Ciudad de México, 2 de mayo de 2023 [00:10 GMT-6] (Neotraba)

La colonia tenía nombre; nosotros no: estábamos allá arriba. Llegamos en verano, cuando hacía un calor pesado. No me gustaba, había piedras por todas partes y, para no tropezarme, siempre tenía que caminar viendo para abajo. No sé por qué nos fuimos a vivir ahí, si estábamos tan bien en la casa del abuelo, hasta tenía televisión. Ahí vimos cómo el hombre llegó a la luna. Además, mamá podía ver su telenovela, Simplemente María.

La casa a la que llegamos la hizo mi abuelo, utilizando lo que más había: piedras; hizo los muros altos, tejiéndolas una a una. El techo era de lámina de cartón negra, la fueron a comprar al Remache, la tlapalería de don Clemente, que resultó ser de la mixteca poblana, paisano de mi abuelo. Cuando llegamos, no teníamos luz, agua, drenaje y mucho menos calles pavimentadas, así que lo primero que hizo mamá fue poner plantas por todos lados, utilizando ollas viejas de peltre y barro. Le gustaban tanto las plantas que, cuando bajaba al mercado, casi siempre regresaba con una cubeta vieja, recogida del basurero. «Aquí voy a plantar este geranio, al cabo no necesita mucha agua para florecer».

Qué aburrido era vivir ahí. Teníamos que caminar un montón entre piedras para bajar a la colonia. Yo sufría mucho cuando me tocaba acompañar a mi mamá al mercado, siempre con la mirada hacia abajo, cuidándome de no tropezar o pisar una piedra en falso. La caída era lo de menos: lo que más dolía no era el raspón, sino las burlas de Toña y Rosa. «Mírala, si será mensa, no sabe caminar». Y yo pensaba «ustedes porque vienen de rancho, pero yo no».

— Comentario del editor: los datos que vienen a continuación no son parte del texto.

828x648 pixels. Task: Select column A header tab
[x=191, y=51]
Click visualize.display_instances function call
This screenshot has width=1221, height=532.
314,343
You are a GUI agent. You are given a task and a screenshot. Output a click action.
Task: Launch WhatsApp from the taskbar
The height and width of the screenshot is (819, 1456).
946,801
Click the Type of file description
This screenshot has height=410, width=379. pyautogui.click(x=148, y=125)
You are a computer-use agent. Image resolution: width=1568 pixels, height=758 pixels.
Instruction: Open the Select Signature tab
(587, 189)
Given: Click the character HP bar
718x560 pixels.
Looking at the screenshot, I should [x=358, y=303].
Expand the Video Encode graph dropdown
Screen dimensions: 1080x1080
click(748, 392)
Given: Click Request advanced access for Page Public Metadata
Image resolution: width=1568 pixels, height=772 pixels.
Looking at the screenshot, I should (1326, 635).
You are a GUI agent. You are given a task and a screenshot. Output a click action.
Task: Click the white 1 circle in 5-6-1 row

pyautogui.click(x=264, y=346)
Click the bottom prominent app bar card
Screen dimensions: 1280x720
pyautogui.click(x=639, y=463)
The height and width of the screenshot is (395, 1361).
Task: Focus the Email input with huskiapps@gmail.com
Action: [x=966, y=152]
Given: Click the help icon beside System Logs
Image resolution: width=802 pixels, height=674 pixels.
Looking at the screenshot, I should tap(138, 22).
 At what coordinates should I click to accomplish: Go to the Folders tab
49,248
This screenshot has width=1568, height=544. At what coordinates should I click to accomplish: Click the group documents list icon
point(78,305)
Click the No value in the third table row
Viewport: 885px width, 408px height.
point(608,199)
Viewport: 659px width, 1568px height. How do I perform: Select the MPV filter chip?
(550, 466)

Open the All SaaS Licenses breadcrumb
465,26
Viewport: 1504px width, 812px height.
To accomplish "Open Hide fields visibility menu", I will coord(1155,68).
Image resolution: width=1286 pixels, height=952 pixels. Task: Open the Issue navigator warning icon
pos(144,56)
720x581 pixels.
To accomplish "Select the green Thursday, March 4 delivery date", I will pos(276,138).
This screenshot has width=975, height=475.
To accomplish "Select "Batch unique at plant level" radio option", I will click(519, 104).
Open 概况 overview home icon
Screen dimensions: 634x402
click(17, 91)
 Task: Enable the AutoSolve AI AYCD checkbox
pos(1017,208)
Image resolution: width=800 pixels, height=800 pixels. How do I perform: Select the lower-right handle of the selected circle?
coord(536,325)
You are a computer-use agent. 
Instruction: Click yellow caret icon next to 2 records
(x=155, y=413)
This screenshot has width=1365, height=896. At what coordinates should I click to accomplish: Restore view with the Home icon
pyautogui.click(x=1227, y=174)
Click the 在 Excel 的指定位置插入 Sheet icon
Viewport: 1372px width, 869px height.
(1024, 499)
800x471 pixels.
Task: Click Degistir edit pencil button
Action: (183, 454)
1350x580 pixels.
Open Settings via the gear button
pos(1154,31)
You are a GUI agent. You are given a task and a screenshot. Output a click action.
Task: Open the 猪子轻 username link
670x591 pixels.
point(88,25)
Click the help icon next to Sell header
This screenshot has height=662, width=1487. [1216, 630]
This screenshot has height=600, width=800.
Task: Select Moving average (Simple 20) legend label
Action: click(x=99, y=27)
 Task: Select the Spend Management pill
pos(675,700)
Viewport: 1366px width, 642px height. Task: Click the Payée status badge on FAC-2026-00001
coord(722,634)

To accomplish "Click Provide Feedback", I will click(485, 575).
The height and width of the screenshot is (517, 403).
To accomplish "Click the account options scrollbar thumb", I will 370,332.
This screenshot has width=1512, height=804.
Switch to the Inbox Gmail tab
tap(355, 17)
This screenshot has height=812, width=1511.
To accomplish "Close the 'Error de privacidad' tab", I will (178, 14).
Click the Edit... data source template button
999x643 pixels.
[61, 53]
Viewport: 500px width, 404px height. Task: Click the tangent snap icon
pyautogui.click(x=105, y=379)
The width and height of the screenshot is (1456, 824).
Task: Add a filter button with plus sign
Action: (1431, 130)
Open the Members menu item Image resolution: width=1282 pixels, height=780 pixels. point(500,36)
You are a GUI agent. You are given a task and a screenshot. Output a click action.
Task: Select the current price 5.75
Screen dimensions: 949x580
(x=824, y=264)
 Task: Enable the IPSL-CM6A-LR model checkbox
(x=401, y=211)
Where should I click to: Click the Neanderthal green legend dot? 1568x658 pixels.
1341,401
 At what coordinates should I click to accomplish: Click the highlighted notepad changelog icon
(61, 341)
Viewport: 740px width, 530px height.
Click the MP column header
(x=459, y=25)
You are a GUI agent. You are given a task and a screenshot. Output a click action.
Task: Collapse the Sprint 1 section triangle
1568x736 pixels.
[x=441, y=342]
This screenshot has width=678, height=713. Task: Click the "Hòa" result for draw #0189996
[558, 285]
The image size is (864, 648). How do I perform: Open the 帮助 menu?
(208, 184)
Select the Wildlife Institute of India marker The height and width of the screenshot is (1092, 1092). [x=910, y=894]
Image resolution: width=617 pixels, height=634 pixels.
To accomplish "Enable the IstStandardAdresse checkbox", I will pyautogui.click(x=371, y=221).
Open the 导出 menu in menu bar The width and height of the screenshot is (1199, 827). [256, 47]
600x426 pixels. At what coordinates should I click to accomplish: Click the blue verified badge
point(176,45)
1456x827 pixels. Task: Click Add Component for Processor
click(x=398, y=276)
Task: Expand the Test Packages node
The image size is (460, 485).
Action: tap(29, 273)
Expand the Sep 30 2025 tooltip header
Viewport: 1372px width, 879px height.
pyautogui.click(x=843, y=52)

De los que llegamos a ese cerro, casi todos venían de lejos, como los papás de Rosa, que eran de Hidalgo y se fueron para allá porque doña Eva, la mamá, padecía del corazón. Yo escuchaba las pláticas de Toña y Rosa. «Rosa, tú siquiera tienes mamá, aunque sea enferma, pero la mía nos abandonó y ahora tengo que cuidar a mis hermanos». Rosa le respondía que sí, pero que tenía que trabajar para completar el dinero de las medicinas. Yo siempre pensé que estaban bien fregadas. «Por lo menos yo, si me caigo, me levanto, pero ellas, que tienen y no tienen madre, están peor que yo». Me sonreía. Mamá, que se daba cuenta, se me quedaba viendo y me decía que no me burlara. «No sabes por lo que están pasando».

Ahí en el cerro, además, vivía Delfina: sus papás también eran de la mixteca poblana, como mi abuelo, pero ellos hablaban raro. Creo que si hubieran estado en la revolución, como él, sí hubieran aprendido español. A veces la miraba de lejos, nuestras casas estaban muy separadas y siempre había piedras de por medio. Además, no solía juntarse con nosotras. «Con esa no: es bien india», decían Toña y Rosa, muy alto, para que Delfina las escuchara. «Cállense, mensas», les reclamaba yo, «ustedes no saben por lo que está pasando». Delfina se tapaba con su reboso, se iba a su casa y ya no volvía a jugar con nosotras, sino que se hincaba allá lejos, entre las piedras, a buscar quién sabe qué.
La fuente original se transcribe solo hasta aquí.